House debates
Thursday, 16 February 2023
Questions without Notice
Rural and Regional Health Services
3:02 pm
Colin Boyce (Flynn, Liberal National Party) Share this | Link to this | Hansard source
My question is to the Prime Minister. Regional health services in my electorate are under enormous pressure. Can the Prime Minister explain to the communities of Central Queensland why Labor has broken its key election promise to have an urgent care clinic up and running within 12 months?
Milton Dick (Speaker) Share this | Link to this | Hansard source
Order! Members on my right will cease interjecting.
3:03 pm
Mark Butler (Hindmarsh, Australian Labor Party, Minister for Health and Aged Care) Share this | Link to this | Hansard source
I need to check my calendar for 2022, but I'm pretty sure the election was in May!
We are very proud of the policy we took to the election to deliver 50 urgent care services over the course of this year. I say to the member and to all people in the House who have an interest in making it easier and cheaper to see a doctor that there has been absolutely terrific buy-in from every single state and territory government, Liberal and Labor alike. For the last few months we've been engaged very closely with them on the locations of the services that will be in their jurisdictions, on protocols between the urgent care service and the local hospitals, on protocols between the urgent care service and local ambulance services, and I'm making sure the scope of practice that will be delivered by the urgent care service is appropriate to restrict it to those non-life-threatening emergencies.
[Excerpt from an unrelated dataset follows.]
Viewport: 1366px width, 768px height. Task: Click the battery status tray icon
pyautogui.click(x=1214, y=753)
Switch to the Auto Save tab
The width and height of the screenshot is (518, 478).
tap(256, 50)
This is a really important reform in Australia. Many members of this House will know that primary care services have been trying to get up an urgent care service model in Australia for years. The truth is that the Medicare system alone doesn't support it, which is why we took a model to the last election that would combine a mix of MBS servicing with block funding to underpin the staff that would be necessary for an 8 am to 10 pm offering, fully bulk-billed, taking walk-in patients, working closely with acute services in the region.
I'd like to think that those opposite would like to get behind a model that will make it easier to see a doctor after being responsible for 10 years of cuts and neglect to Medicare that have put Medicare in its worse shape in its 40-year history. I think the member should talk to his leader, who bears more responsibility than any single person in this country for the condition of general practice after trying to foist a GP tax on every single Australian pensioner, concession card holder and child, and, when that couldn't get through the Senate, instead freezing the Medicare rebate for six long years—a practice continued by the Deputy Leader of the Opposition when she was the Minister for Health. So I am happy to take questions about the fact that we were the only party who went to the last election promising more investment in Medicare, promising to strengthen a model we have such pride in as the creator of that great universal healthcare system, and promising 50 urgent care clinics around the country.